The 9th layer of the backbone is the spatial pyramid pooling (SPP) module [17]. The main purpose of this module is to increase the network receptive field and improve the network’s perception ability towards small targets. The SPP module passes the input features through three pooling windows of size 5 × 5, 9 × 9, and 13 × 13 of a two-dimensional maximum pooling layer Maxpool2d to obtain three groups of features in the same space with input. Finally, the three groups of features are channel-spliced with the input features as the module output, so as to effectively fuse local features and global features. The SPP module is listed in Figure 6.
The 10th layer of the backbone is the CSP2_X module, whose main role is to integrate the fused features output from the SPP module and enhances the ability of feature extraction. This module inputs initial features into a parallel two-branch network. And after, one branch is channel halved by the CBS module and the other branch is channel halved by the CBS module in series with X sequential modules. The other branch consists of two CBS modules. One is embedded with one convolutional kernel, which size is 1 × 1. Meanwhile, another one is embedded with another convolutional kernel, which size is 3 × 3. Finally, the outputs of the two branches are Concat spliced in the channel direction and the feature maps are output through the CBS module. The CSP2_X module details are given in Figure 7.
The neck network uses the overall architecture of feature pyramid networks (FPN) [18] combined with path aggregation network (PAN) [19] to fuse features of different scales. The FPN structure can transmit high-dimensional semantic features extracted from deep network to shallow network. These features are more abstract and have a larger receptive field, which is beneficial for the network to classify and judge objects. At the same time, this type of information loses location information, which is not conductive to the network to judge the position of objects. The PAN structure transmits the low-dimensional localization features extracted from the shallow network to the deep network, which is more concrete and has sufficient expression ability for the spatial location of objects. It is beneficial for the network to judge the position of objects.
The Head network consists of 3 prediction modules, which receive the output feature maps of the neck network at 3 different scales. These modules are applied to check different sizes of targets from three scales. The module mainly consists of a Conv2d layer, and the final output network detection result has a channel number of 18 (the network contains 3 anchor frame outputs and each anchor frame output includes 1 category probability, 1 confidence value, and 4 position coordinates). The YOLOv5s framework is displayed in Figure 8.

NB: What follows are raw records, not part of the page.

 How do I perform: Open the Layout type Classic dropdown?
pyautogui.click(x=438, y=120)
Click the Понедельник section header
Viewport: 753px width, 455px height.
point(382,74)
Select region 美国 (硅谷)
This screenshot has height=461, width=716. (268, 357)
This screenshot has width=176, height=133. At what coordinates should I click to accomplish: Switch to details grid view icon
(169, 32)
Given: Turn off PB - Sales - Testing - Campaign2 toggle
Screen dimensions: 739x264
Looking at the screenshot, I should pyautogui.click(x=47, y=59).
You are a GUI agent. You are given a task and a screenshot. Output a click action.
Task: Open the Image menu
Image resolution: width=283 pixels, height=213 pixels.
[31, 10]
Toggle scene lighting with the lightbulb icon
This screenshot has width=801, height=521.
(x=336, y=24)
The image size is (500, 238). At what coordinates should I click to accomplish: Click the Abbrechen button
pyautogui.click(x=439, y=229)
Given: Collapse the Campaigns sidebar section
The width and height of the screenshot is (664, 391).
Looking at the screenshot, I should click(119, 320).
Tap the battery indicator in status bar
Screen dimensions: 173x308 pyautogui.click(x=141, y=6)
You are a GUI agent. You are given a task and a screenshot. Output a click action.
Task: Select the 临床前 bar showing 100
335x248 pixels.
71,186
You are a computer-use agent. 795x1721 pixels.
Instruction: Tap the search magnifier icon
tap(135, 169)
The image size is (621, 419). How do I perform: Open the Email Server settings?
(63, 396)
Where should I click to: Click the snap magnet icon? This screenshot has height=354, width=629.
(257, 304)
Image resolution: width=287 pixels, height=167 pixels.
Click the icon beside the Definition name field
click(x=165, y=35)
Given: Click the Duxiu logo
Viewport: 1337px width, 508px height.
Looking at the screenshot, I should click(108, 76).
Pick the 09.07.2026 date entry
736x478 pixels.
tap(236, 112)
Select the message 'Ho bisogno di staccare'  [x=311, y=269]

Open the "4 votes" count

2.2.2. Embedding the CSPDarknet53-Tiny in Backbone

To effectively extract useful features from depth images and RGB color images in RGB-D images, we combine the CSPDarknet53-Tiny network with the original backbone of YOLOv5s to form a two-branch backbone, and the 2 branches are used for feature extraction of the RGB images and depth images. The main components of the CSPDarknet53-Tiny network are the CBL module and the Resblock_body module. The CBL module consists of the Conv2d layer, the BN layer, and the Leaky ReLU activation function in series. Resblock_body module first uses the CBL module to bisect the output features in the channel direction into two branch networks. Branch 2 network undergoes three rounds of CBL module (with residual connection in the second CBL) and concatenates with branch 1 output in the channel direction through Concat concatenation. Finally, feature downsampling is performed through the Maxpool2d layer with a pooling window of 2 × 2, as the output of the whole module. The CSPDarknet53-Tiny network consists of two CBL modules, three Resblock_body modules, and one CBL module sequentially connected in series. The Resblock_body module and the CSPDarknet53-Tiny network are shown in Figure 9 and Figure 10, respectively.
The network uses CSPDarknet53-Tiny as the exclusive feature extraction network for depth images and uses a specific feature fusion strategy to fuse the final output features with the input features from the SPP module in YOLOv5s’ backbone. The fused features are then further fed into subsequent networks for prediction.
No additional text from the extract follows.